What the task asks
Go through the data line by line from the top, retyping each exactly, and end with the line that contains "Given: Open the Standard Shipping tab".

===

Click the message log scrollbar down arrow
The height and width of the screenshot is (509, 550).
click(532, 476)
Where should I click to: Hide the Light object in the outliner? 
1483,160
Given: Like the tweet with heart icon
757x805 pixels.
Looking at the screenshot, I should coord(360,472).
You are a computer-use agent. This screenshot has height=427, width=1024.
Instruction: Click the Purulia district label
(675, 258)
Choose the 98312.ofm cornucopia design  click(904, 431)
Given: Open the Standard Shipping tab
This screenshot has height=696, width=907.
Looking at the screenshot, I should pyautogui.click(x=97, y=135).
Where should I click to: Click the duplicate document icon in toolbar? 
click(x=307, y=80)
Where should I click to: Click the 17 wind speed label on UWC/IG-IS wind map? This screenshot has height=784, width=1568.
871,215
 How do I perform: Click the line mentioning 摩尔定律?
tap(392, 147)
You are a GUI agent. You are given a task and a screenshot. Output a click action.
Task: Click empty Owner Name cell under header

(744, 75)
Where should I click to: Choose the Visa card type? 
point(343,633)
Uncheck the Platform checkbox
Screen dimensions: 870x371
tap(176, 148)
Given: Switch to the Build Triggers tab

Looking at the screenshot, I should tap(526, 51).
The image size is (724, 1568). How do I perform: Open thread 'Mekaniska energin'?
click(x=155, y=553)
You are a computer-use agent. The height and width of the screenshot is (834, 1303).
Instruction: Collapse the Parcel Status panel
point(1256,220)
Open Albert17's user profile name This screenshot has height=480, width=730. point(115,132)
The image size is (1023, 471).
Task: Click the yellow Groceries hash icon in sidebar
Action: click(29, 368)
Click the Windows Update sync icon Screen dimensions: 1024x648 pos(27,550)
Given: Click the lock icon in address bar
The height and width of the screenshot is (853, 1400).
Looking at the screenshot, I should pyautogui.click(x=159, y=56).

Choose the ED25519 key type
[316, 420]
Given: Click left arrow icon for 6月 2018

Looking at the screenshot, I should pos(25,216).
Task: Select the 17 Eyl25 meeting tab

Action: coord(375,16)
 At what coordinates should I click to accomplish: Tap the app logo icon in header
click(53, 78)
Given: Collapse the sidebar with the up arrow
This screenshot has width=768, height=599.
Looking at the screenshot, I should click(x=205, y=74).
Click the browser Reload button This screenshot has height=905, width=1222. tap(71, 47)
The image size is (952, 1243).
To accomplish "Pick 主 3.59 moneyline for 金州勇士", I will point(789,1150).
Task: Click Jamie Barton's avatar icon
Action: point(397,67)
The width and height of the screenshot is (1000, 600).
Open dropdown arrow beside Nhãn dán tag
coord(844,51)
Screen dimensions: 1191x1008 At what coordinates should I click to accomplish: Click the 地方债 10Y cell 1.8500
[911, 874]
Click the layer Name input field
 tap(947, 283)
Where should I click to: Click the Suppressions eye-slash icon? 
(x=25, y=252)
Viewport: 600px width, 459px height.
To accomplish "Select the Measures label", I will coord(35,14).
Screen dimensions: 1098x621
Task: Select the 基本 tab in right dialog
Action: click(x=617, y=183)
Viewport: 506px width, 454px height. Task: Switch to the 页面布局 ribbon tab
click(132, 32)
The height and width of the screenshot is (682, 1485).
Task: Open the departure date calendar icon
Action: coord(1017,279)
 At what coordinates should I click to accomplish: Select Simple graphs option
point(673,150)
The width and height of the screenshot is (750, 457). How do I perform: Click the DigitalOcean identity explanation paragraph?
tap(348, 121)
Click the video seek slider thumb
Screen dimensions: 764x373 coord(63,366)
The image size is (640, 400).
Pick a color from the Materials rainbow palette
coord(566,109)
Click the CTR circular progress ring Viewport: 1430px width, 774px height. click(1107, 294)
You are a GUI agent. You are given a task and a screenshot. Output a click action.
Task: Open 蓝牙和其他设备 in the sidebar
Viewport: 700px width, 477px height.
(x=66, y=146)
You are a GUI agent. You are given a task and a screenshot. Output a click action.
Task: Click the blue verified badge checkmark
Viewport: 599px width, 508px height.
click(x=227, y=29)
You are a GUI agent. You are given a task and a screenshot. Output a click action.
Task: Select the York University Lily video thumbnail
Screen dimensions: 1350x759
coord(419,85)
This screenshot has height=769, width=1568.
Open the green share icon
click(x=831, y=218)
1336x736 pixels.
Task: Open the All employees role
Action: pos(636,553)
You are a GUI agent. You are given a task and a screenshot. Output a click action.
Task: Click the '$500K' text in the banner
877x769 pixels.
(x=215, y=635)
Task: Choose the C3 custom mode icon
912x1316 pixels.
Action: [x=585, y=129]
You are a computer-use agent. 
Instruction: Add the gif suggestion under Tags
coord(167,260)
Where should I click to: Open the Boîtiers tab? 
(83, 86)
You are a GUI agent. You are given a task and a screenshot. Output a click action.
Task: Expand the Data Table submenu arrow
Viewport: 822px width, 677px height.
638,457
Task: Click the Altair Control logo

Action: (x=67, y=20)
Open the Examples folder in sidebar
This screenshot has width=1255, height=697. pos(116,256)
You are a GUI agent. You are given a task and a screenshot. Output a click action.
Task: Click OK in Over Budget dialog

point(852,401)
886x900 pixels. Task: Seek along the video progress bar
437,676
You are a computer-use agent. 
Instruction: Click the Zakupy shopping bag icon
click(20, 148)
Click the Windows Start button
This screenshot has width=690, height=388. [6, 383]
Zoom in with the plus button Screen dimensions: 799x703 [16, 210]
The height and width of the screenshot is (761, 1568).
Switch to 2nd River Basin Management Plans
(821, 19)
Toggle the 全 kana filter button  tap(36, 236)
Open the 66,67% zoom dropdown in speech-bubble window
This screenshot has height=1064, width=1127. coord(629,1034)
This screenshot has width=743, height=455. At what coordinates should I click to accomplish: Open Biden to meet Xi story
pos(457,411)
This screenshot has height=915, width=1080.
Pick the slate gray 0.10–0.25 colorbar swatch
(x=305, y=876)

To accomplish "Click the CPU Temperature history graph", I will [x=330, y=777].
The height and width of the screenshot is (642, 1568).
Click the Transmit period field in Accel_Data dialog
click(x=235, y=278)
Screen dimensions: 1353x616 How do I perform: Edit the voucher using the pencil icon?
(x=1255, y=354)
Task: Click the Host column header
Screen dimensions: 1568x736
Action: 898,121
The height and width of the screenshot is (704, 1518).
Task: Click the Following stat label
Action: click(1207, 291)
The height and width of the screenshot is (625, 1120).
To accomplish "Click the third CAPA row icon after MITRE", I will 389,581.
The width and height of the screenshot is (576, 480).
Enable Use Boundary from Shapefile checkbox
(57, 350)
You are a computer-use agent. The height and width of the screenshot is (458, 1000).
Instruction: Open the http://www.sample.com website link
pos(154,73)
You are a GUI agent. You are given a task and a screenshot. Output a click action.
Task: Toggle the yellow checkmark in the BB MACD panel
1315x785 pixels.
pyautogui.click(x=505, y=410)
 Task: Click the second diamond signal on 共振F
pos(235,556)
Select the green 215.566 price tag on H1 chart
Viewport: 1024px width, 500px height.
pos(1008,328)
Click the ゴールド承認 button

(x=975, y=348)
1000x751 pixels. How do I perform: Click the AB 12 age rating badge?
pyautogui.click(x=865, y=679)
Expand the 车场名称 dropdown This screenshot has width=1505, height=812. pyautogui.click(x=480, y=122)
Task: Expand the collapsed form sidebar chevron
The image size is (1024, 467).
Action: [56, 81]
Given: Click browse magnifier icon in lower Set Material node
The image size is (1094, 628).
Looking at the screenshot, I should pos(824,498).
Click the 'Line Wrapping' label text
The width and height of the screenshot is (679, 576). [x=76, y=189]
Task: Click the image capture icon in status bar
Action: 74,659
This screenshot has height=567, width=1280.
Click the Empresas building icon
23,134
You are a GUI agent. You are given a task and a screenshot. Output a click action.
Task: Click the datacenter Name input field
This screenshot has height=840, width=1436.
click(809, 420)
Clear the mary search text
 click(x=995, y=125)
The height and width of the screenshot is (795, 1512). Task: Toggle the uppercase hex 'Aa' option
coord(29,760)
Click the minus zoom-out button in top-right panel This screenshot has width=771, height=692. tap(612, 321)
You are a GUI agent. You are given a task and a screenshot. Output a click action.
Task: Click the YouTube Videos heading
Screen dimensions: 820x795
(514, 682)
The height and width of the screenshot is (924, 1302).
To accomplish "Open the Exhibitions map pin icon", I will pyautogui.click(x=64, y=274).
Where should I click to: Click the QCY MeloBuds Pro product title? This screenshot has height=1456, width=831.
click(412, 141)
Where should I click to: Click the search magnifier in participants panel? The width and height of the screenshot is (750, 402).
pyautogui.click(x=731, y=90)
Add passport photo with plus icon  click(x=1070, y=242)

===

Task result
Click the message log scrollbar down arrow
The height and width of the screenshot is (509, 550).
click(532, 476)
Where should I click to: Hide the Light object in the outliner? 
1483,160
Given: Like the tweet with heart icon
757x805 pixels.
Looking at the screenshot, I should coord(360,472).
You are a computer-use agent. This screenshot has height=427, width=1024.
Instruction: Click the Purulia district label
(675, 258)
Choose the 98312.ofm cornucopia design  click(904, 431)
Given: Open the Standard Shipping tab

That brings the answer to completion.